I am trying to read several websites, get the information that I need, and then move on. Though the python code hangs on some websites. I've noticed in real browsers that at random times, the website fails to completely load, maybe its waiting on some ads to load...?
The information that I need is within the first 50kb of the website. If I use a timeout, the entire response from the connection is lost in all of the modules that I have tried (urllib, urlib3, and pycurl). Also, in pycurl, set option RANGE does not seem do anything for the url.
Does anyone know how to save the content already received upon calling a timeout. Or, does someone know how to effectively limit the content to a certain number of bytes?

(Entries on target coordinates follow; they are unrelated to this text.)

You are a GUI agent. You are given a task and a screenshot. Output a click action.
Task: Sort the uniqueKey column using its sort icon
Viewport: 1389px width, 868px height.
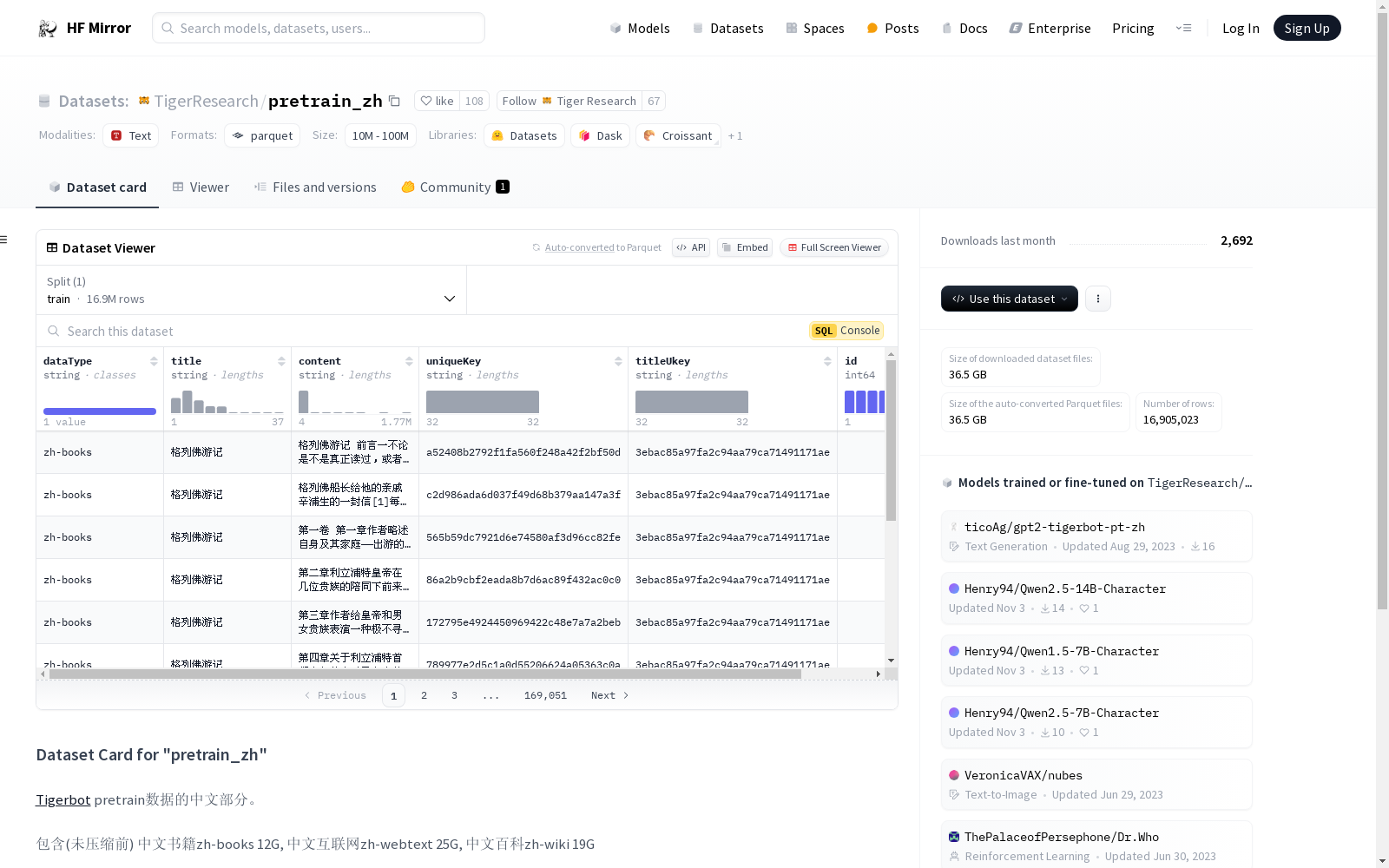point(618,361)
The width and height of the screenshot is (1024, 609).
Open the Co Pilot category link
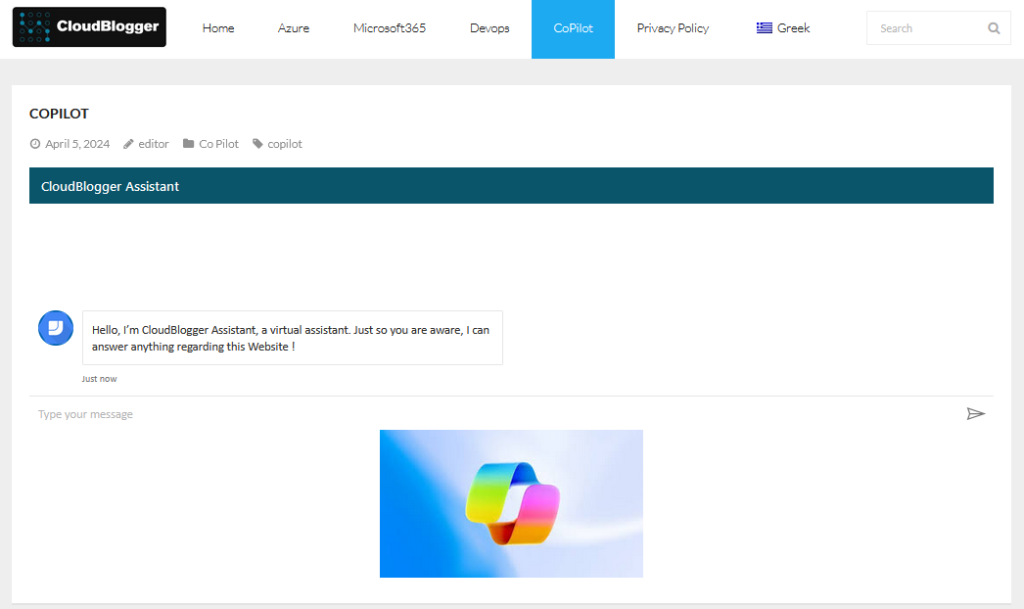[219, 144]
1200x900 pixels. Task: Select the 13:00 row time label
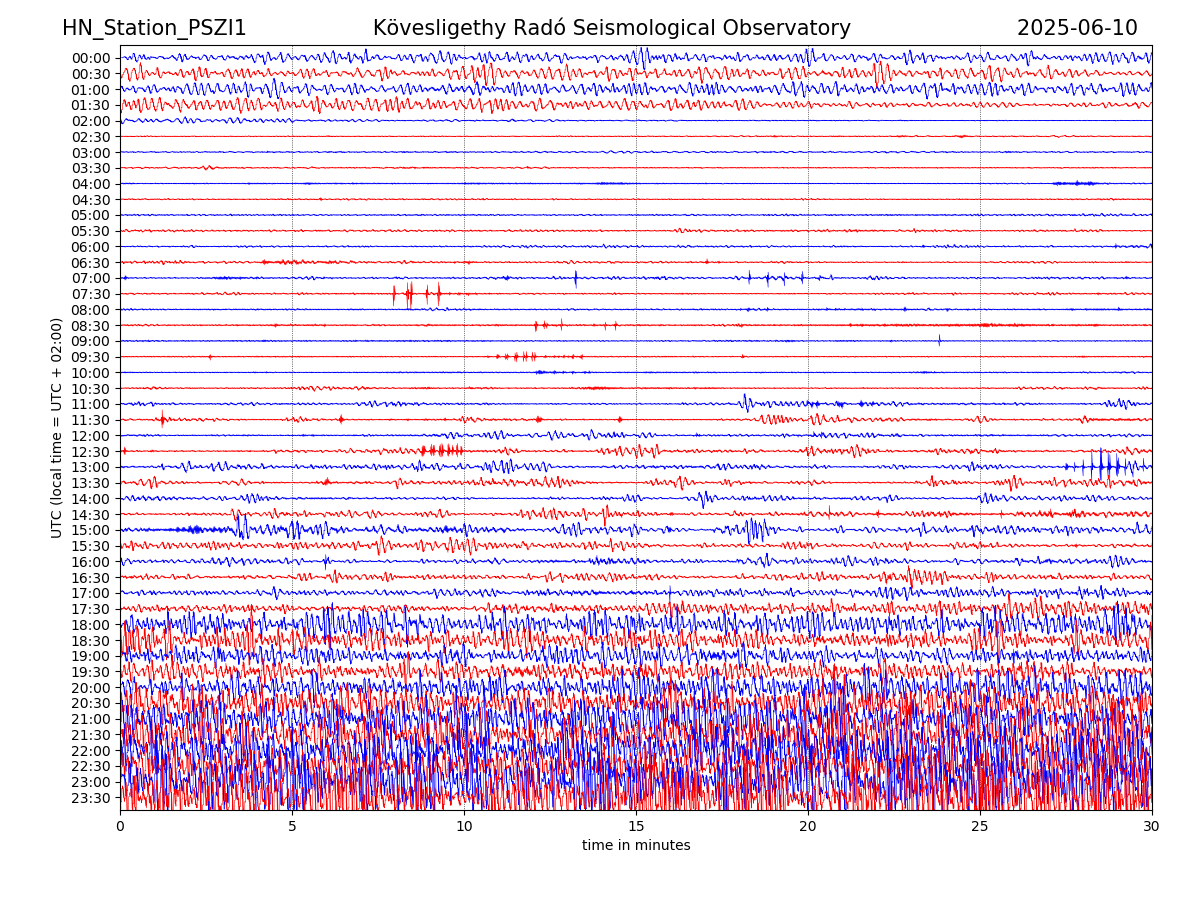pyautogui.click(x=91, y=467)
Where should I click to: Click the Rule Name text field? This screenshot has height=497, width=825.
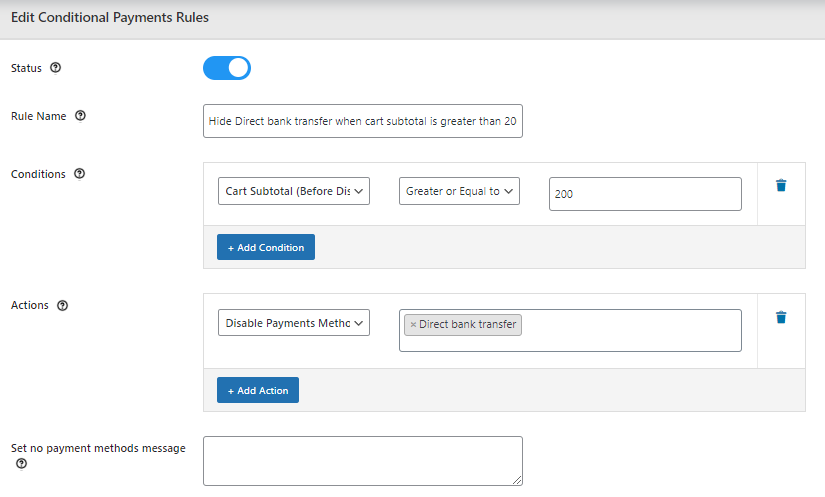[x=362, y=121]
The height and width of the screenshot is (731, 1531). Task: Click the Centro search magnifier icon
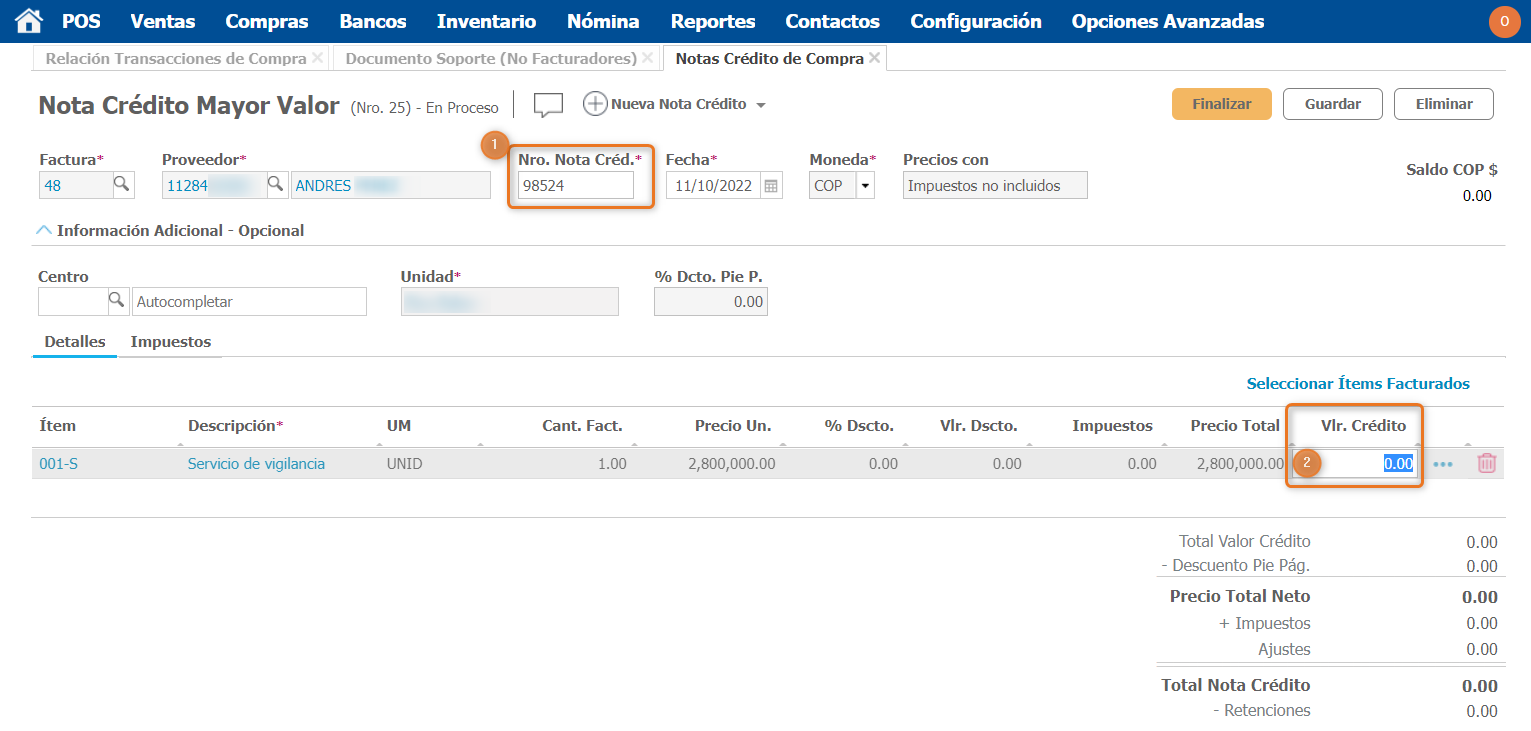(x=117, y=301)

I found that pycurl will still write to the buffer until the timeout. If a timeout occurs, the error can be caught and the buffer retrieved. Here is the code that I used.
try:
buffer = BytesIO()
http_curl = pycurl.Curl()
http_curl.setopt(pycurl.URL, url)
http_curl.setopt(http_curl.WRITEDATA, buffer)
http_curl.setopt(http_curl.FOLLOWLOCATION, True)
http_curl.setopt(http_curl.TIMEOUT_MS, 1000)
http_curl.perform()
http_curl.close()
except pycurl.error:
response = buffer.getvalue()
response = response.decode('utf-8')
print(response)
pass
The page was partially downloaded and then printed. Thanks to t.m.adam for stimulating a work around.